Can you describe the carbon offset program in California?
In California, certain industries, including heavy industries like steel, cement, or petrochemicals, are allowed to address their hard-to-abate emissions with carbon offsets. To offset emissions in a hard-to-abate sector, you reduce carbon emissions in a different sector. If you do this accurately, the idea is that they can cancel each other out and have negative emissions. This has been implemented as part of the cap-and-trade program in California.
You and a group of researchers studied the effectiveness of forest offsets. What did you find?
Most offset projects involve forests. We looked at a special set of offsets that are designed to improve forest management. You change the management of a forest so that it stores more carbon than under traditional management. These projects can take place all over the US, so even if the emissions occur in California, the offsets can be anywhere. The difficulty is that the credits are generated against a hypothetical baseline—that is, the management that would have happened had the project not taken place.
Overall, we found very little evidence that most projects actually changed forest management. We did this analysis across corporate timber owners, family forests, tribal lands, and others. What’s interesting is that we found it was working with really large landowners: the only place we saw change was in Real Estate Investment Trusts (REITs), which are basically timber companies.
The implication of this finding is that a large number of currently available carbon offsets might not represent true carbon removal. The climate impact was not what we would have expected or hoped for from this policy.
Offsets in the voluntary carbon market are getting some troubling press. What’s the difference between a voluntary market and California’s compliance market?

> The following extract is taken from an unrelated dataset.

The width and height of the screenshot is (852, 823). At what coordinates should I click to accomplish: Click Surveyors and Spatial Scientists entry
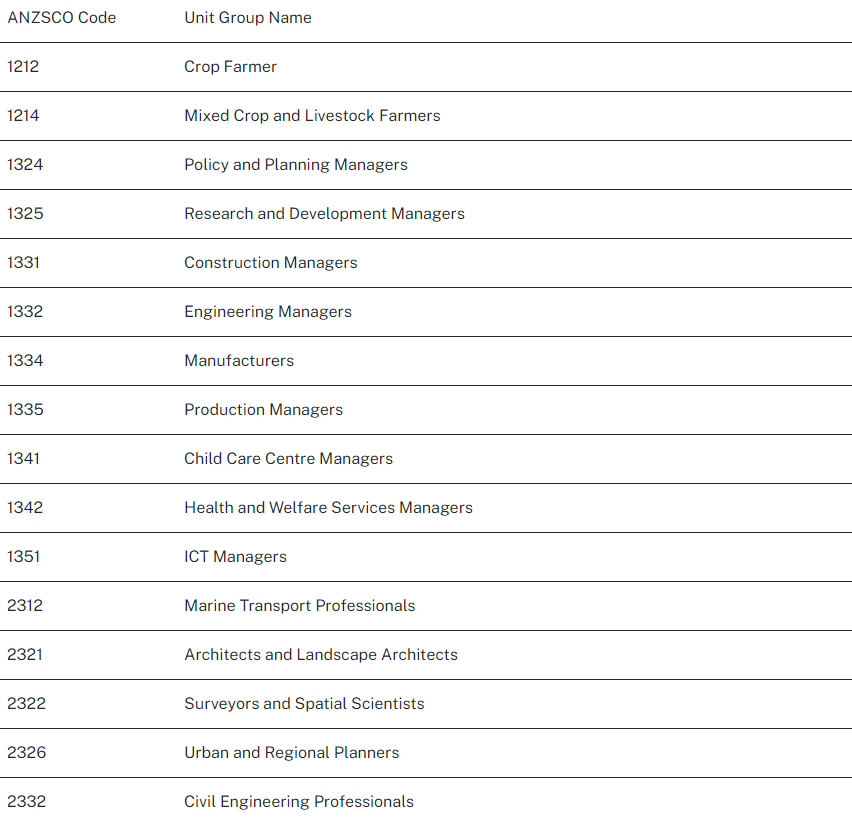pos(304,704)
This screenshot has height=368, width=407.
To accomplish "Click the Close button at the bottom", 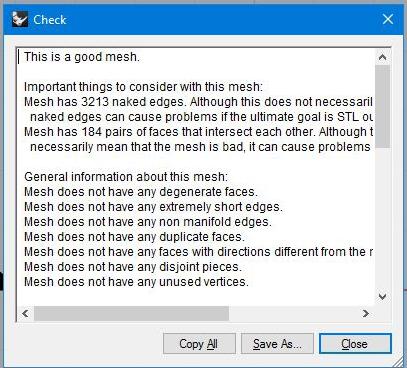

They’re very, very similar. There are differences, but the methodologies used in the voluntary market versus the compliance market are very similar. As the name implies, in a voluntary market the offsets are generated voluntarily. In a compliance market, they are generated as a requirement of a regulatory program. Cap-and-trade is an example of a compliance market. But for many types of forest-based carbon offsets, the offsets on voluntary and compliance markets are both based on a hypothetical baseline.
What policy changes might help?
First, you need a functioning market that incentivizes carbon reduction and removal. The question is, how do we make a market work well enough to reach those goals? For nature-based management, there are new, stronger methodologies in development. Technology can play a role: we need better remote sensing data to observe forests over time, better protocols to make it harder to game the system, and more realistic baselines so that offsets represent real climate impact. We don’t want to throw the baby out with the bathwater; we just need to double down to develop high-quality projects.
Is this going to impact trust in carbon offsets?
From my experience at Carbon Direct, there’s a lot of mistrust in the carbon market and much of it is well placed. Most projects we’ve looked at do not meet the quality bar; only about 10% of the projects meet or exceed our quality criteria. We have a long way to go to get projects removing as much carbon as they claim. Buyers are becoming more sophisticated, and there’s an appetite for high-quality projects, but it’s hard to tell the difference between a high-quality and a low-quality project—you need experience. It’s not easy for a consumer to be confident yet. There are some good projects right now; those projects should be held up and replicated. That will go a long way toward making the carbon market work better.